Sometimes we have to do what we just don’t want to do: Get out of bed; go to work; cook dinner; drive across town (in rush hour traffic); spend time with the kids after working hard all day; or being friends with someone you’d rather not be bothered with. We sometimes have to do what we don’t want to do because we have been given a divine mandate to stick and stay. We have to keep fighting and we don’t have the option of giving up or walking away. Our lot is clear and no amount of murmuring and complaining will change the fact that sometimes we have to do what we just don’t want to do. Murmuring and complaining about our duties, especially when they’re divinely given, speak loudly to the distrust we have in God to help us endure or even enjoy what we have been given to do.

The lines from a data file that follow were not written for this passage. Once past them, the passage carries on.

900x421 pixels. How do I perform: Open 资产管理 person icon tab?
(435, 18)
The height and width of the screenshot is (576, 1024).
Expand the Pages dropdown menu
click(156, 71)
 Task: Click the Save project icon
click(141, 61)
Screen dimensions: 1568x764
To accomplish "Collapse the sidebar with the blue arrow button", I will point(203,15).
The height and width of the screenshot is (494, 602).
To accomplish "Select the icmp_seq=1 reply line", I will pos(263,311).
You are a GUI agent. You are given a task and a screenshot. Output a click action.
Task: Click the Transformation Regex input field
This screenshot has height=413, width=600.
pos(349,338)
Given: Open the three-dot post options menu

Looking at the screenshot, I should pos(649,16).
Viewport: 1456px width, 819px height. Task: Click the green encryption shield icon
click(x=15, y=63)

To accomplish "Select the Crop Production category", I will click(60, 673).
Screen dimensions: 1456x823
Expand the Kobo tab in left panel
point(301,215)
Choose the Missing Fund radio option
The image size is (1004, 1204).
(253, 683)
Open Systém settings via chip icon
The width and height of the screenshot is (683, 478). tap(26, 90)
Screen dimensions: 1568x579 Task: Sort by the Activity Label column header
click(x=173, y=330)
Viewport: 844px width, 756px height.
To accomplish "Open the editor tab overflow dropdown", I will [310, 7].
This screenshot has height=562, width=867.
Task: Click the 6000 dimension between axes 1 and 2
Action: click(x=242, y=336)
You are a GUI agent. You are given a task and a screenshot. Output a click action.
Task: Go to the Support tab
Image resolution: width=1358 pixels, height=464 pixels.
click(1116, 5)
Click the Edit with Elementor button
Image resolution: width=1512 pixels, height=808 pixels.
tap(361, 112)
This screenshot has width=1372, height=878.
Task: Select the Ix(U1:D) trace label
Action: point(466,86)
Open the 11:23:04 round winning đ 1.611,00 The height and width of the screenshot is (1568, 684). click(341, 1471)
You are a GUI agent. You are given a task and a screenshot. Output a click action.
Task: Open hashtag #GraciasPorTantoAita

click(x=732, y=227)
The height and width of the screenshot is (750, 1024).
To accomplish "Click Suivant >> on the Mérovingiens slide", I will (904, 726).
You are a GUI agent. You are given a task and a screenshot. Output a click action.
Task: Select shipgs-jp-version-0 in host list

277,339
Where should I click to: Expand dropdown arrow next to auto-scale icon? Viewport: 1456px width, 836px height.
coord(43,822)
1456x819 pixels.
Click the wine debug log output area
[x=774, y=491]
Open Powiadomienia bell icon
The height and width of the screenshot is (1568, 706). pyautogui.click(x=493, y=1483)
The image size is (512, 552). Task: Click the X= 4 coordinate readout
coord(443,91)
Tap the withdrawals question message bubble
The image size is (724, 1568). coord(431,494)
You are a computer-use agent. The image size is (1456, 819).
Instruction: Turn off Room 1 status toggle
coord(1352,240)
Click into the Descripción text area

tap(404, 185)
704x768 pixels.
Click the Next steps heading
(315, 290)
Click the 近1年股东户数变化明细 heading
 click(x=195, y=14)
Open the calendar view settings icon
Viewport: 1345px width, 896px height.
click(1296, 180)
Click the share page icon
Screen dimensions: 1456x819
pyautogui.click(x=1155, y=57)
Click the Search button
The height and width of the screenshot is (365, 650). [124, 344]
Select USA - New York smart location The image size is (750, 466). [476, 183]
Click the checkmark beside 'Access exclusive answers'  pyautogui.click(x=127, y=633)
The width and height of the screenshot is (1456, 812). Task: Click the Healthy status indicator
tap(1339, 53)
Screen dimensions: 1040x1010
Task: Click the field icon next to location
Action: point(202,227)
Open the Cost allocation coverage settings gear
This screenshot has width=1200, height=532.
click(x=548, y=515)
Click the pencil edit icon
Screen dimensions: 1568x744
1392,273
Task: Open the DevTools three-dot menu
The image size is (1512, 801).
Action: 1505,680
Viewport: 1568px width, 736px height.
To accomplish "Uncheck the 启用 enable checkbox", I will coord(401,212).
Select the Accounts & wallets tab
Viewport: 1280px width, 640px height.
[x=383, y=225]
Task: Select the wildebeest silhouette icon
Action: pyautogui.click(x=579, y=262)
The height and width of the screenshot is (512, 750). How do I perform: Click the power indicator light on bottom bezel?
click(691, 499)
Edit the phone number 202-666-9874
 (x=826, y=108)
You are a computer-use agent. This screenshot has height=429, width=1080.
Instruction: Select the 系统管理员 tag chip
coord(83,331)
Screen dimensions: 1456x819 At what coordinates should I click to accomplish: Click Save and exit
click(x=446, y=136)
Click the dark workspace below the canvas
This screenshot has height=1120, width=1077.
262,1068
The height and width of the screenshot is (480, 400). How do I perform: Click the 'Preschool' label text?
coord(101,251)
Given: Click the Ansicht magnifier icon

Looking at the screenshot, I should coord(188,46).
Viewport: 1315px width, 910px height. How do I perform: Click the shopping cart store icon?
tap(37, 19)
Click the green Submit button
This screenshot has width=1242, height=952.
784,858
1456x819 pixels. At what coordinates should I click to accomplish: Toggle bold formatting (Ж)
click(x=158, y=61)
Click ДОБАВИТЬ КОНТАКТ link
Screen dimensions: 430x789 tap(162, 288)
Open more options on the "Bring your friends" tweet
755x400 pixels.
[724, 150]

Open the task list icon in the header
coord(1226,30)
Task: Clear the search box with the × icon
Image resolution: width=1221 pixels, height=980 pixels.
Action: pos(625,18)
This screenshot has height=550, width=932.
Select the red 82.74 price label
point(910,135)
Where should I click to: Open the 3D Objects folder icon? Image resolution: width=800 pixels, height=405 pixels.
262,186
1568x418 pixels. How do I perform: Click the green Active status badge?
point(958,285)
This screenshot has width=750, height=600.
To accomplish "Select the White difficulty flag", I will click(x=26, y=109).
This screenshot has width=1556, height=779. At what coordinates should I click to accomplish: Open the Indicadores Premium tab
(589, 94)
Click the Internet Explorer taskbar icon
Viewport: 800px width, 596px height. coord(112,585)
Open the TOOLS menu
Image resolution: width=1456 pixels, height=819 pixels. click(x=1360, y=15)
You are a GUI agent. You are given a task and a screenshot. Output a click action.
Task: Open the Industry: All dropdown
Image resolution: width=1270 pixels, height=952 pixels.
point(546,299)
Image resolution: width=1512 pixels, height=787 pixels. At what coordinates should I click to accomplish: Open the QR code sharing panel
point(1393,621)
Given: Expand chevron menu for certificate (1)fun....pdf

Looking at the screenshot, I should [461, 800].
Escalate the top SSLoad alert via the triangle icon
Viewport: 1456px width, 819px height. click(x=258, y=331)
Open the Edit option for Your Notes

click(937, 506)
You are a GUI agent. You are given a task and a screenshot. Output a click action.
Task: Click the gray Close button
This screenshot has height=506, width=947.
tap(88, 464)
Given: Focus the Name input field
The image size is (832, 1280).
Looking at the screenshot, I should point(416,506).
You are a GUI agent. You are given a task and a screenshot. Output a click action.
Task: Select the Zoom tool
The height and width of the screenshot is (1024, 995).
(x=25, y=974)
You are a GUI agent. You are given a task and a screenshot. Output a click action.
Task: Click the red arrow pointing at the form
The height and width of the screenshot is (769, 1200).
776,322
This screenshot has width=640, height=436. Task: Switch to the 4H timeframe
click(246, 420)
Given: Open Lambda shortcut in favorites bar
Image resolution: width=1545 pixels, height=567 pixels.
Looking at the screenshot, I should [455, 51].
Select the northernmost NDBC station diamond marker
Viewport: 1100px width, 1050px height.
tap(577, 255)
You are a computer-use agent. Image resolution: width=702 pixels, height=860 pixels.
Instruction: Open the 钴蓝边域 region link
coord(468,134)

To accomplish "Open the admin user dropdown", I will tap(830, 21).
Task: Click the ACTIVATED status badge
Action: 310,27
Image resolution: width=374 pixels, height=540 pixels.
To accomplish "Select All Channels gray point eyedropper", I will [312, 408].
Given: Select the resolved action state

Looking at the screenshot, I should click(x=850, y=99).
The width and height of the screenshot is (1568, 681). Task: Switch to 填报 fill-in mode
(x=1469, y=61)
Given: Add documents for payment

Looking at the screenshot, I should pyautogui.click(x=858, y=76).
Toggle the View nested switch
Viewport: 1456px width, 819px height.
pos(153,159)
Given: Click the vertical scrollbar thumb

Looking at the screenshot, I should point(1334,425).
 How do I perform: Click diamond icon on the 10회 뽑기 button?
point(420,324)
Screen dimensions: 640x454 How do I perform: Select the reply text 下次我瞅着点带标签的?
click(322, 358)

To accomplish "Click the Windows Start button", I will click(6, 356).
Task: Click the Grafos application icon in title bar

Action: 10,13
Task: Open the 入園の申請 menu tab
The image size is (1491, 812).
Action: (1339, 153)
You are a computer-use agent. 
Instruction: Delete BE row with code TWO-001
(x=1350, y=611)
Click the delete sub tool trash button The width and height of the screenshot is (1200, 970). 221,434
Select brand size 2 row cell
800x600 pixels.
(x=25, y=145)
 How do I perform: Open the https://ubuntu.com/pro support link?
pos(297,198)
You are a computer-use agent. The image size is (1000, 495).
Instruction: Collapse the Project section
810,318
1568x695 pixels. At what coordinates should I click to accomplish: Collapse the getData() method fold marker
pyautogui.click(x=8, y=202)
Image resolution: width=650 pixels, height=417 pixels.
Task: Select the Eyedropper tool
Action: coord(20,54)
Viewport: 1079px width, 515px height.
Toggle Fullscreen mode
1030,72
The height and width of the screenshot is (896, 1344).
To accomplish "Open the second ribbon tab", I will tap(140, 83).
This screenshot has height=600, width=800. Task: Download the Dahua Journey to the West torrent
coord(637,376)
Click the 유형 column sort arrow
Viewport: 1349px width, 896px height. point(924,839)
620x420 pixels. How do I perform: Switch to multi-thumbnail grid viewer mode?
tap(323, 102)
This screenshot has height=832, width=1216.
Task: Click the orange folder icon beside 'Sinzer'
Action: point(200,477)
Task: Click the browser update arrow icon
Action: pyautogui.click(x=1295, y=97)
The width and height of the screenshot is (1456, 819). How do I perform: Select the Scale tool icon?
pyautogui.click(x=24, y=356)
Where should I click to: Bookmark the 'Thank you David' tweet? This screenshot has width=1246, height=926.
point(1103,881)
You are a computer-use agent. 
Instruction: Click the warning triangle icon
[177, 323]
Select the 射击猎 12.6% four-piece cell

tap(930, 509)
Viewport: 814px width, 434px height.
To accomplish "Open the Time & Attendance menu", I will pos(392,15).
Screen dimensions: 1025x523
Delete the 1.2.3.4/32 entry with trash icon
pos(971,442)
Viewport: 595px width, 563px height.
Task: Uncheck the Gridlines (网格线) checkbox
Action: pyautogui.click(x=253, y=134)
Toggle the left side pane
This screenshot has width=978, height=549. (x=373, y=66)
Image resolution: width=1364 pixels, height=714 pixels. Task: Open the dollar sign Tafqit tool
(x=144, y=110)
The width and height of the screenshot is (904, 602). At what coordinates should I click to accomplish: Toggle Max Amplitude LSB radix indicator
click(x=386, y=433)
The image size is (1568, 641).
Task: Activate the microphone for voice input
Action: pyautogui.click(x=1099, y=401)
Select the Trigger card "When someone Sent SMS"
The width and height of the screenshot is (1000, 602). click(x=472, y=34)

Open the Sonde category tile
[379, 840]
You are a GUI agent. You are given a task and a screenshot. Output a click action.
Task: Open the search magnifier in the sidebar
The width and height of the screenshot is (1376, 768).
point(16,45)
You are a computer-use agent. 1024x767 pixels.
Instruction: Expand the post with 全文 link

I know I have a hard time fathoming enjoyment when I really feel tortured, but too many times God has shown me the good that comes from enduring a tough situation for me not to try to have a pleasant attitude about something I simply hate.

Some years ago when I had to be friends with someone who was so opposite of me God told me that she was like ‘a pretty pair of new shoes, lovely on the outside but your feet hurt when you put them on.’ Even though this friendship on the surface was one that I thought was just lovely, as we began to go deeper in our relationship, I wanted to take off. Just like kicking off shoes that make your feet hurt, I wanted to end my friendship so I could get some relief from the suspicion and overall insecurity that plagued our relationship. But like breaking in a new pair of shoes, I had to continue “wearing” this friendship until it became comfortable. I couldn’t just expect the friendship to immediately be like my old comfy pair; I had to do some hard walking to break the relationship in. I had to have the hard talks, take the tough words, and work through the rough patches. This is our charge whatever the situation or relationship. When we have a divine mandate, we have to travel the tough terrain knowing that’s the only way change for the better will occur. We can’t be afraid to step on rocks or let our relationship shoes get wet. God will protect our ordered steps. He is the orchestrator of all things divine, and He knows what we need and what it takes to get us there. Sometimes we have to put on some hurting shoes to help us make the journey, and we and the “shoes” will be the better for the wearing.